To avoid misunderstandings - $|x_1|$ denotes absolute value and $0 \in \mathbb{Z}$.
Please any help. I honestly don't know how to approach this one. Thank you
On
As a start, if $k=2$: $$\begin{align} (0,-1),(-1,0) \ \ & | 1 | \ \ (0,1),(1,0); \\ (-2,0),(-1,1),(1,-1),(0,-2) \ \ & | 2 | \ \ (0,2),(1,1),(2,0); \\ (-3,0),(-2,1),(-1,2),(0,-3),(1,-2),(2,-1) \ \ & | 3 | \ \ (0,3),(1,2),(2,1),(3,0); \\ \cdots \\ 2n \ \ | n | \ \ n+1 \Rightarrow 3n+1. \end{align}$$
The solution for positive integer ${<}x_i{>}$ is relatively simple; inserting $k{-}1$ separators into $n{-}1$ gaps, $\binom {n-1}{k-1}$. Then allow those integers to be negative producing a multiple of $2^k$.
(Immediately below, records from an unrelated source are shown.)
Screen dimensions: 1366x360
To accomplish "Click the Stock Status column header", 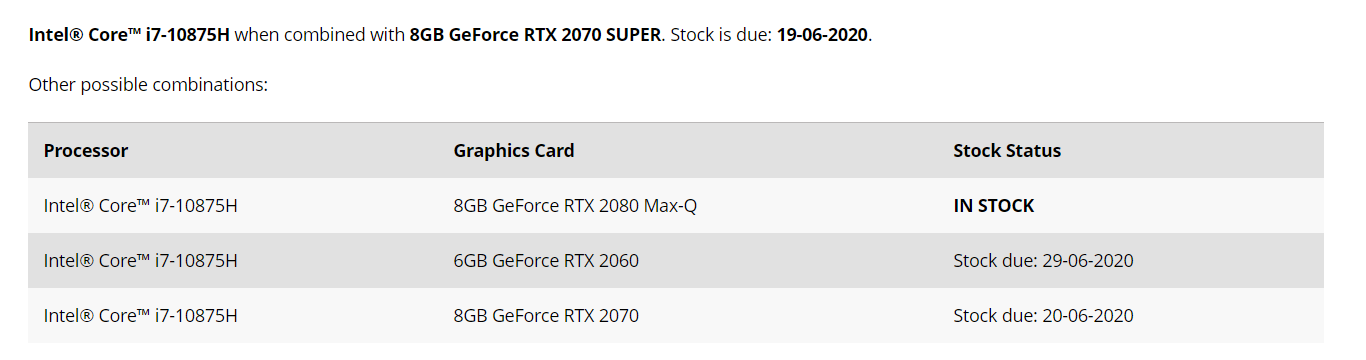I will coord(1007,151).
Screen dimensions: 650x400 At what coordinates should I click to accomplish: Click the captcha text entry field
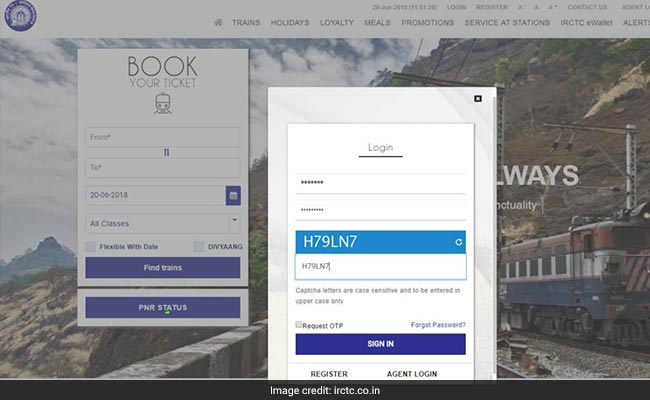coord(380,267)
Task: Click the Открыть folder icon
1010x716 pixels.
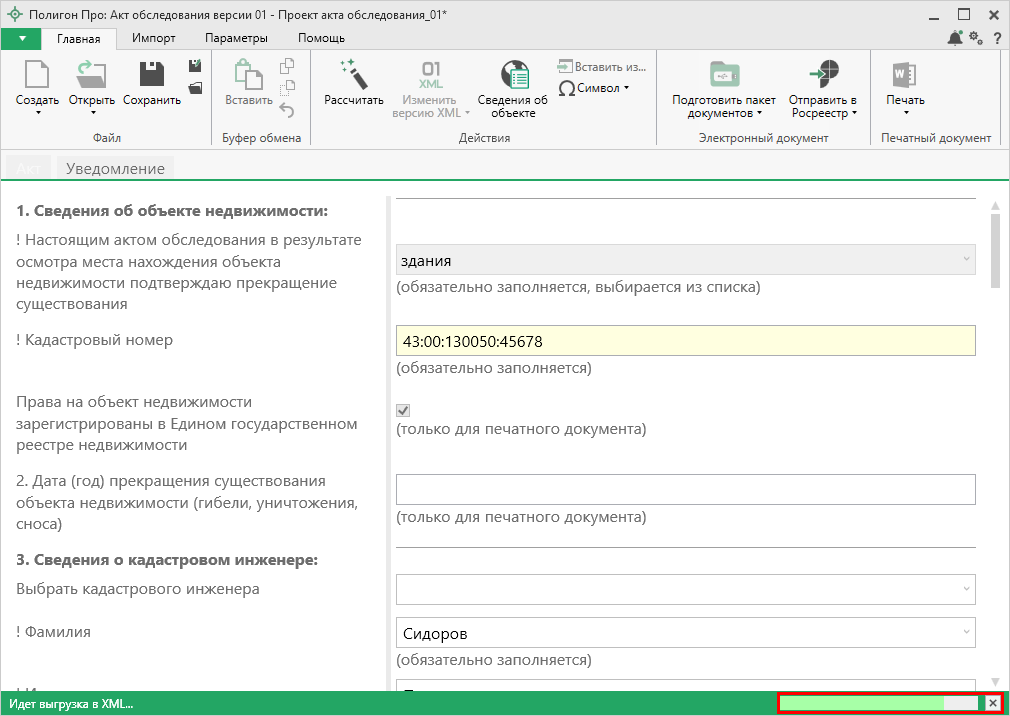Action: point(91,76)
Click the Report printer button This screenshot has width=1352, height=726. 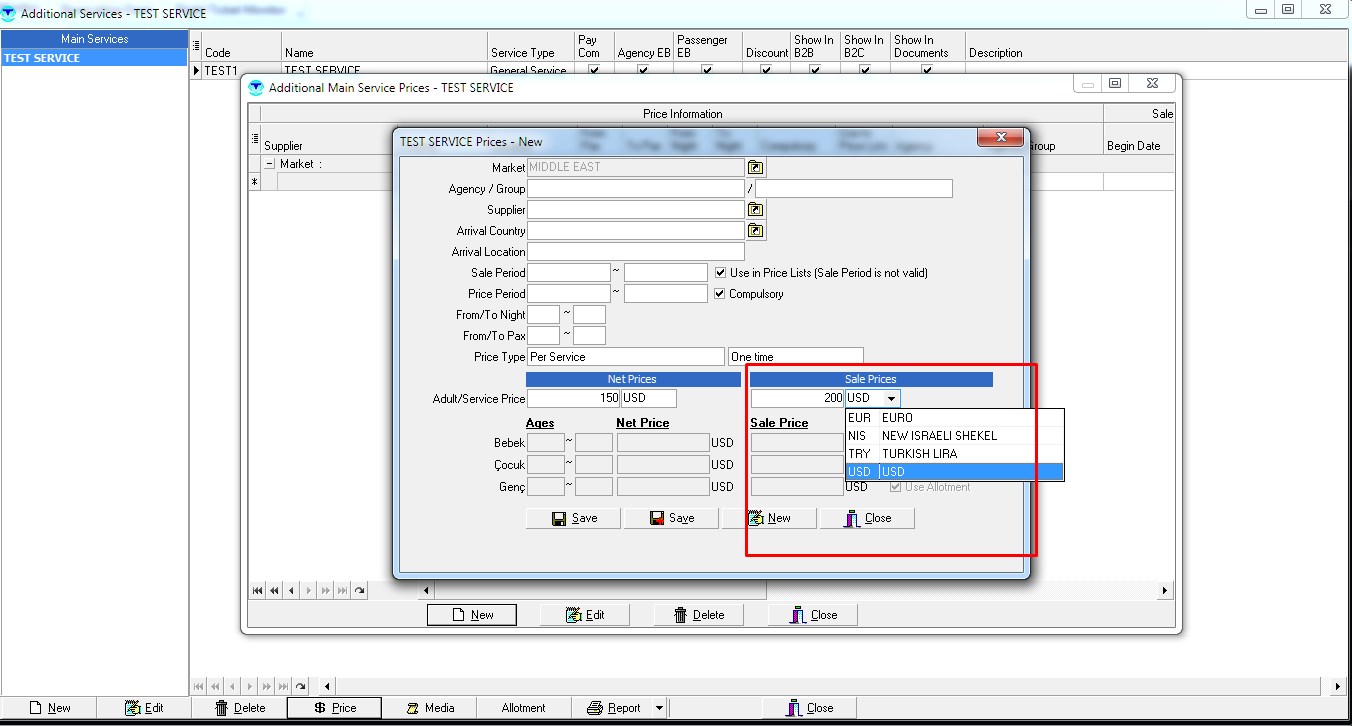click(614, 708)
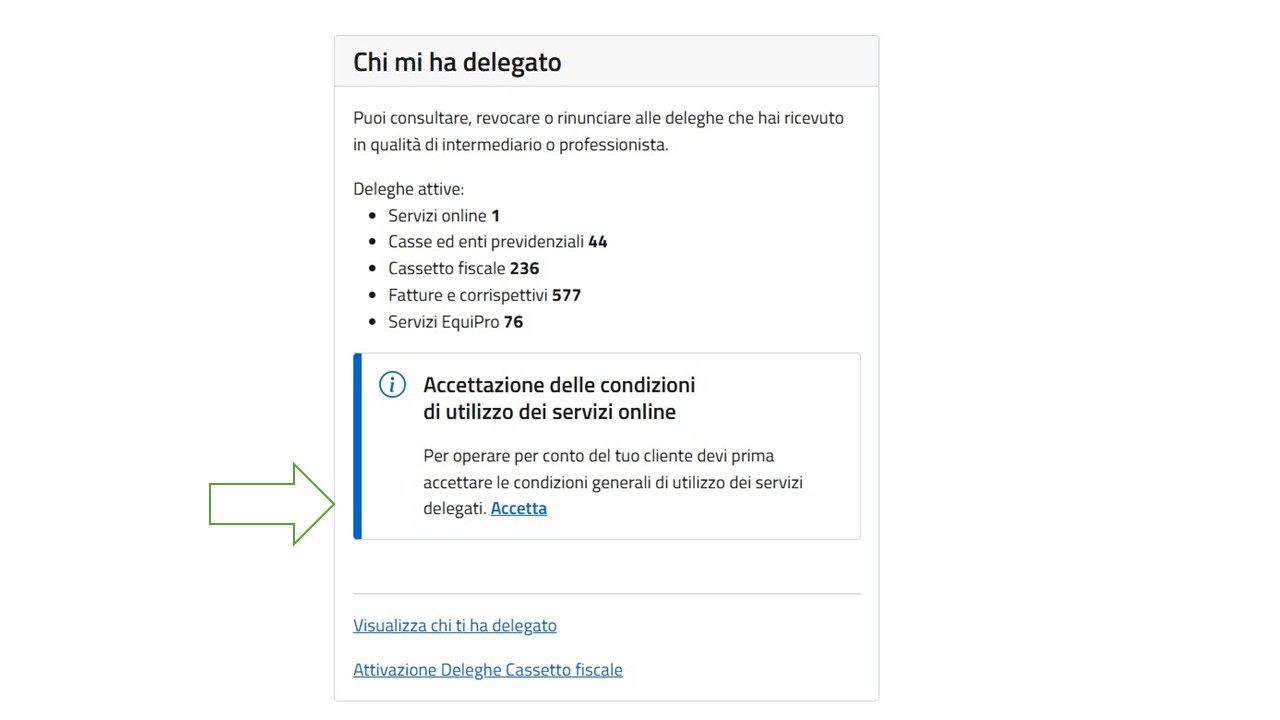
Task: Click the Deleghe attive label
Action: [408, 189]
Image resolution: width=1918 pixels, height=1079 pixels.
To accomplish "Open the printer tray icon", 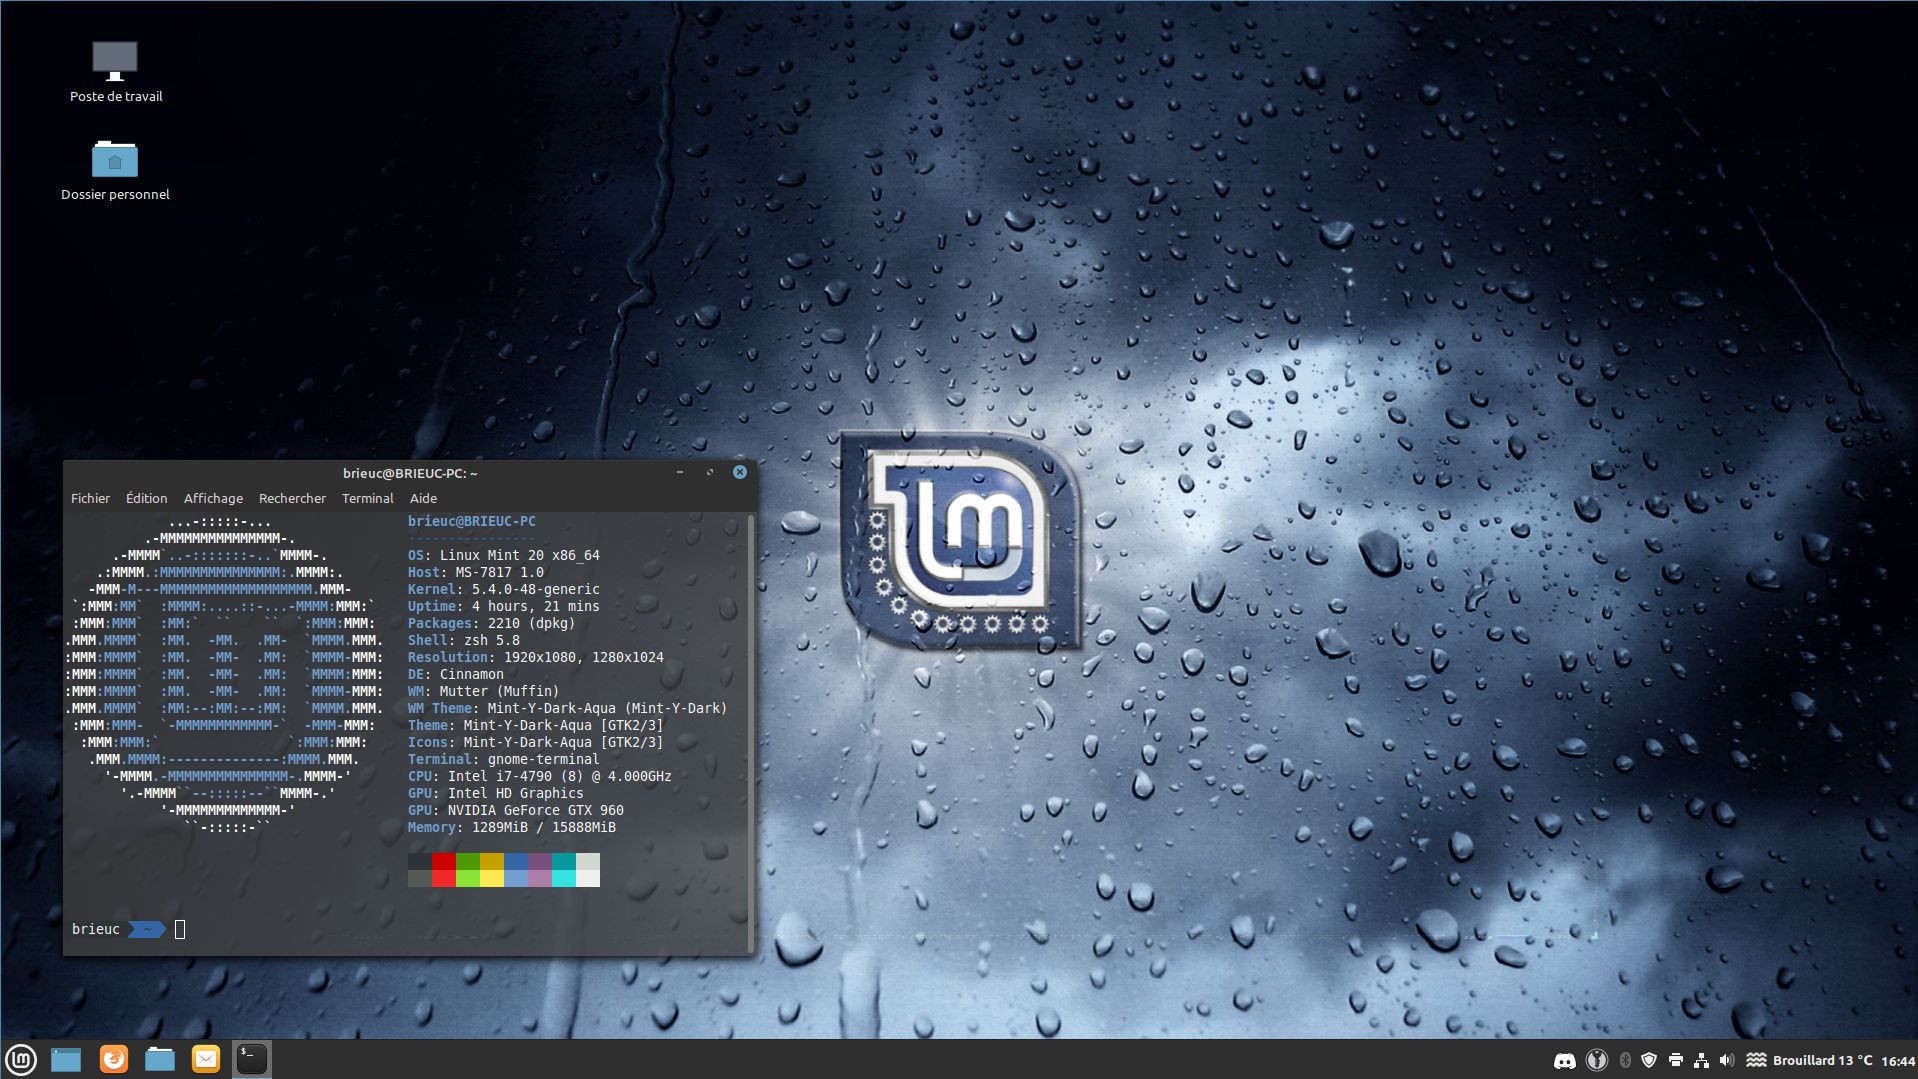I will tap(1677, 1059).
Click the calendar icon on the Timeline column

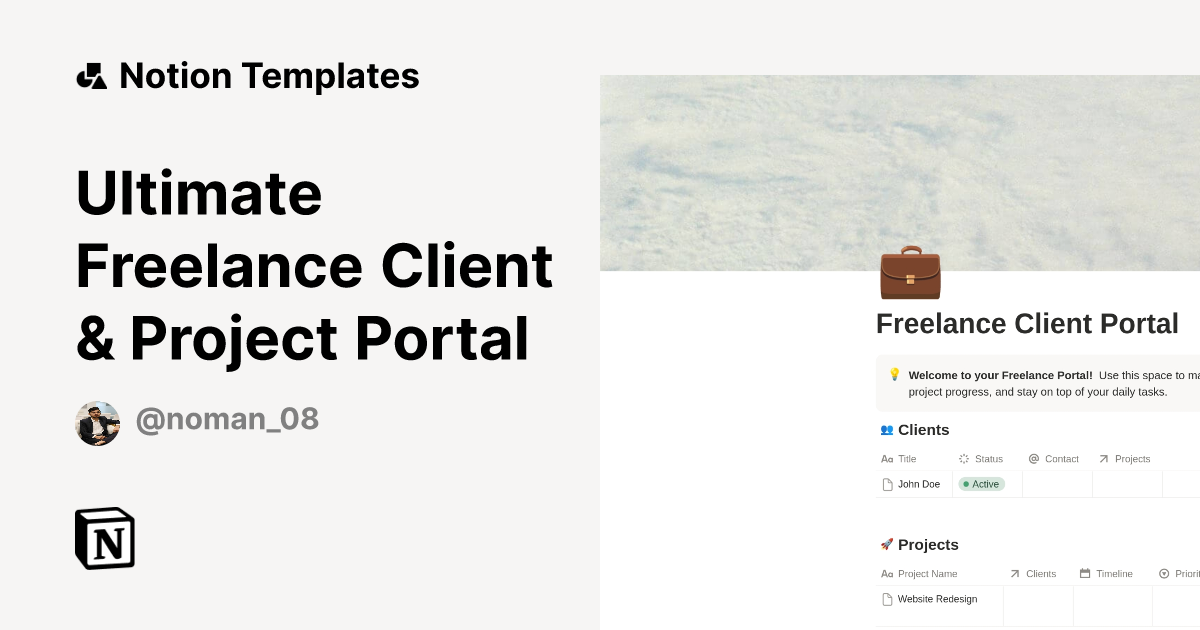(1083, 573)
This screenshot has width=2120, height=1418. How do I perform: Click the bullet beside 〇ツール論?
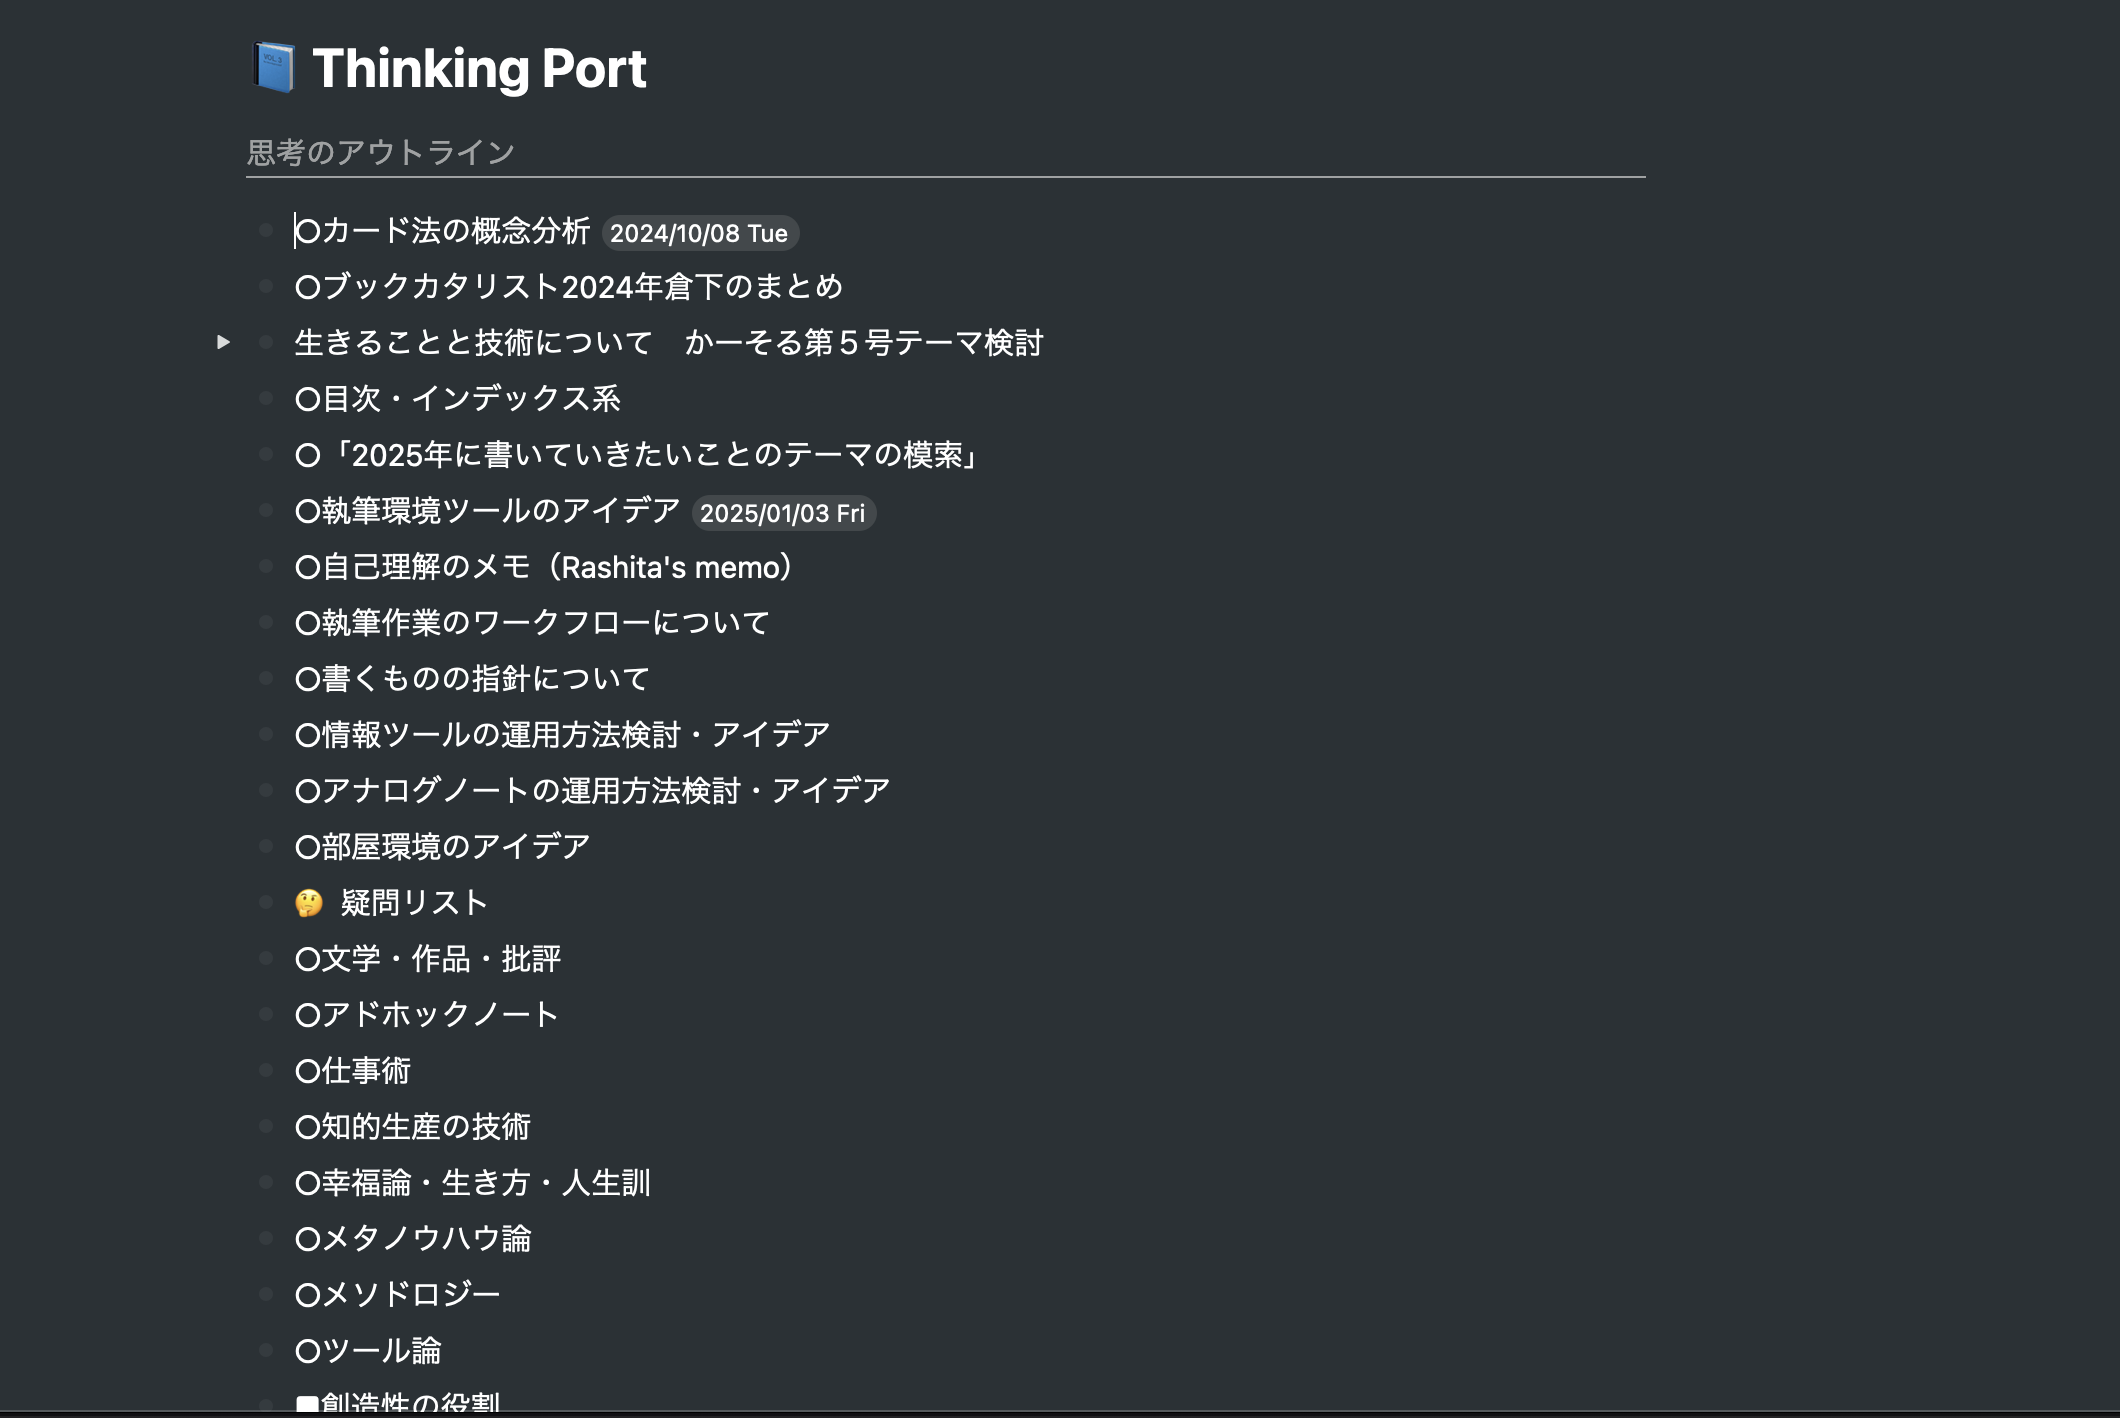tap(265, 1350)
Then we have to allow the ${<}x_i{>}$ to also be zero; between $1$ and $k{-}1$ of them. So we choose the zero elements, then repeat the above calculation, and sum across all those.
This gives $$\sum_{i=0}^{k-1} \binom ki \cdot 2^{k-i} \cdot \binom {n-1}{k-i-1}$$